Confidenciou-me visivelmente maravilhado e olhar embaciado, o Aurélio Ginja, ao ver caminhar em direcção ao centro da sala que nos acolhia, uma das vozes que veste o âmago existencial da nossa música, prendi o olhar, e nesse instante, cauteloso, fui sentindo o dedilhar experiente e fluido de Xico António, uma espécie de “Karingana wa Karingana” que significa, em português, “era uma vez”, expressão que em língua Xironga dá início a uma história. E foi assim, com esse prelúdio musical em jeito de quem pede licença aos antepassados e a nossa ancestralidade, que a escritora moçambicana Sara Jona, convidou-nos a penetrar com cautela e trato delicado, o corpo da Margem Sul de Moçambique, sua arte e interculturalidade, uma viagem que tem como porta de entrada o agradecimento aos gigantes que fazem o percurso dessa voz que se deixa trajar de peito aberto pela tradição que corporiza o quotidiano das nossas comunidades e a forma como ela, a tradição, se vai transformando com o tempo nesse viajar entre o mundo rural e urbano.

Ouvir Xico António, antes do ritual da escrita de Sara Jona, aflorou o diálogo permanente entre a música e a escrita, permitindo que os textos fluíssem numa sonoridade que, vez por outra, nos convidavam a percorrer, de forma quente, o véu da saudade e a revisitar as noites nas quais a volta da fogueira se nos eram apresentadas as lições aprendidas na escola da vida, antecedidas de um _Karingana_ wa _karingana_ .

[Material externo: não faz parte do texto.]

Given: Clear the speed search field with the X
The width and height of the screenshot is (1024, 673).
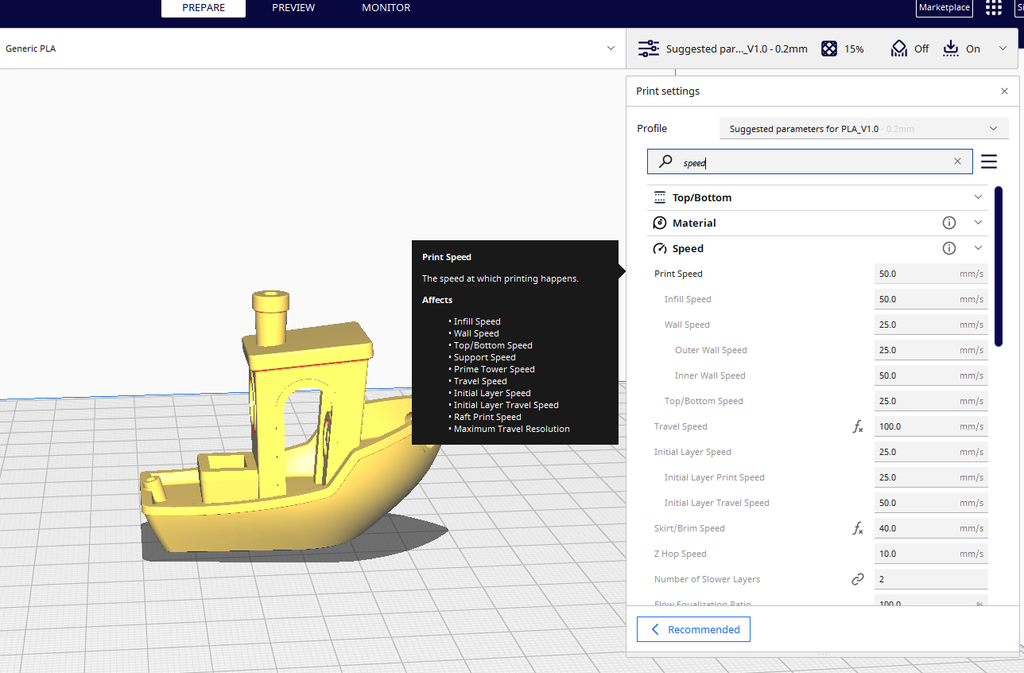Looking at the screenshot, I should (x=957, y=161).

O princípio da noite foi verdadeiramente um mergulho sobre a margem sul de Moçambique, e quando o livro se nos foi apresentado, inundou-nos um frio e quente pertencer a esta terra e suas tradições, o trato do “Eu” cultural e a mania nossa de nunca nos esquecermos dos antepassados; diz o Falso Poeta, no _murmurar dos búzios_ e _as miudezas da Alma_ , que os mortos não morreram, eles transformaram-se nos fazedores da nossa paz interior…há muito de paz e de convocação de humanismo até da própria palavra neste trabalho que apalpa, de forma íntima, as entranhas de parte considerável de um país multicultural e linguístico, somos 11 grupos étnicos e com cerca de 25 línguas, para não falar dos dialectos que são mais de três dezenas, que se mesclam no falar das suas tradições e mitos.

Este livro é um arremesso para dentro do que somos antes de tudo resto, um diálogo constante entre as nossas tradições, crenças e transformações que se foram fazendo com o tempo, uma chamada obrigatória para encarrar os nossos medos e repensar os valores que pretendemos emoldurar para o futuro, as picadas da vida que os nossos filhos e netos terão que percorrer sem nunca se esquecerem do aroma dos nossos tempos e de como os seus ancestrais foram ao longo da vida, costurando as suas vivências. É um livro de memórias factuais e adornadas no trato de quem as veste de existência.